Upon graduation, Quentin and the other Physical Kids live in Manhattan and spend their days and nights in hedonistic pursuits, still looking for a purpose. Quentin eventually drunkenly sleeps with Janet, resulting in a break in his relationship with Alice. Penny arrives with news that he has left Brakebills early after his specialized study of the Neitherlands, a realm between many worlds that leads to many other realms. Fillory is real; Penny has come into possession of a button that will allow others to go there with him.

The magicians enter Fillory and search for a quest, finding it more dangerous and divided than the books indicated. Eventually, they set out for Ember's tomb to retrieve the crown of Martin Chatwin, the eldest child from the "Fillory and Further" books, to establish themselves as the new Kings and Queens of Fillory. They are disturbed by the violent trials they endure before meeting Ember, the ram god of Fillory, in the tomb. However, they learn that Ember has been weakened and is being kept prisoner while his brother, Umber, is dead. Against Ember's instructions, Quentin blows a mysterious horn, which summons the Beast; he is revealed to be Martin Chatwin, who sacrificed his humanity in order to stay in Fillory forever and has taken over. He intends to destroy the button so he can never be banished. In a brutal battle, Martin eats Penny's hands, and Alice sacrifices herself to kill Martin.

Six months later, Quentin awakes from a coma in the care of Fillorian centaurs. The other magicians returned to Earth, fearing that Quentin would never awaken. Penny chose to remain in the Neitherlands, entering a mysterious library. Quentin becomes depressed and disillusioned, especially when Jane, the youngest Chatwin, visits and reveals herself to be the Watcherwoman (a villain from the book series). By using a time-traveling device, Jane pulled the strings throughout her siblings' and Quentin's stories, finally succeeded in killing Martin by leading Quentin and his friends to the confrontation. Jane then immediately breaks her device in order to prevent this chain of events from being altered.

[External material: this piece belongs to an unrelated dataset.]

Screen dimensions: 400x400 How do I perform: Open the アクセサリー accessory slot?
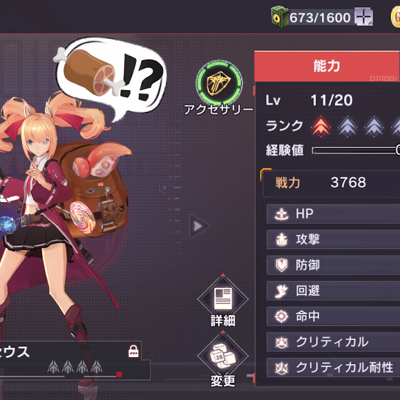(219, 83)
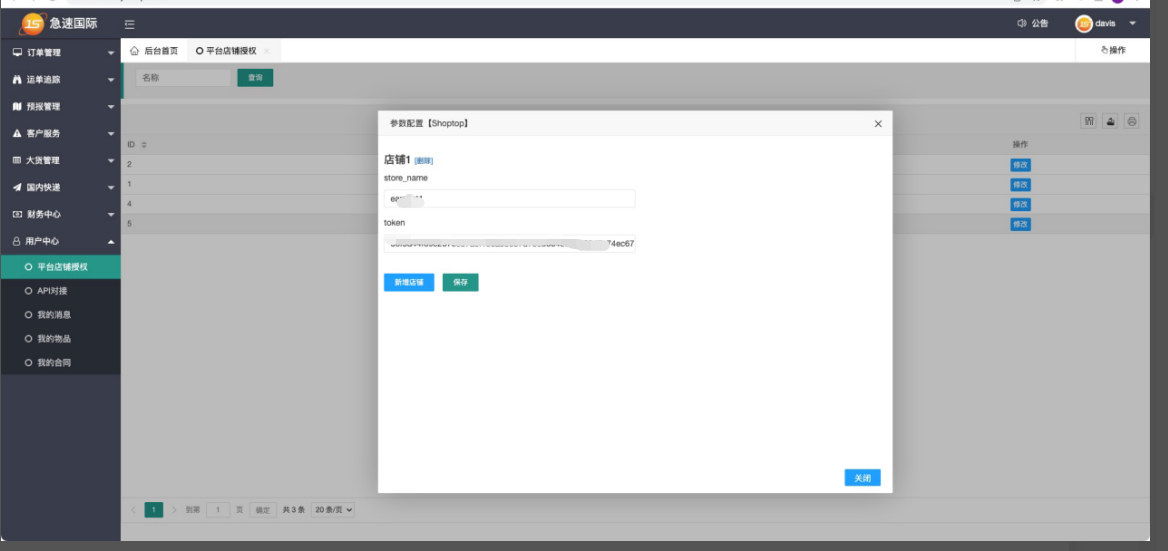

Quentin therefore chooses to travel across Fillory to hunt down the Questing Beast, but it is unable to grant his wishes to bring back Alice and heal Penny's hands. Quentin wishes to return to Earth. Quentin chooses to renounce magic, feeling that power and his search for purpose have only caused problems. Brakebills sets him up in a high-paying office job, where he remains depressed. One day, Eliot and Janet show up with Julia, who has learned magic, asking Quentin to return to Fillory with them to become its Kings and Queens. They encourage him to accept that everyone, including Alice, was responsible for their own choices on the quest. Quentin joins them.

==Influences==
Grossman has publicly discussed his literary influences and has referred to T.H. White as his "literary mentor", particularly to the influence that The Once and Future King has had on his work. The novel and its sequels are also greatly indebted to C. S. Lewis's The Chronicles of Narnia. Other literary influences include Harry Potter, A Wizard of Earthsea, Jonathan Strange and Mr. Norrell, Watchmen, Larry Niven's Warlock stories, and Fritz Leiber's Fafhrd and Gray Mouser stories, while the film Highlander helped influence the feel of the novel's world. He had originally wanted to provide a direct connection to Lewis' novels and include The Wood between the Worlds, however his publishing house's lawyers objected. He consequently replaced its appearance with the similarly themed Neitherlands instead. Grossman has stated that the plot itself began as a dream about a beast invading a magical classroom.

==Reception==
The review by The A.V. Club gave the novel an "A", calling it "the best urban fantasy in years, a sad dream of what it means to want something badly and never fully reach it." The New York Times review said the book "could crudely be labeled a Harry Potter for adults", injecting "mature themes" into fantasy literature.

The Magicians won the 2010 Alex Award, given to ten adult books that are appealing to young adults, and its author won the 2011 John W. Campbell Award for Best New Writer.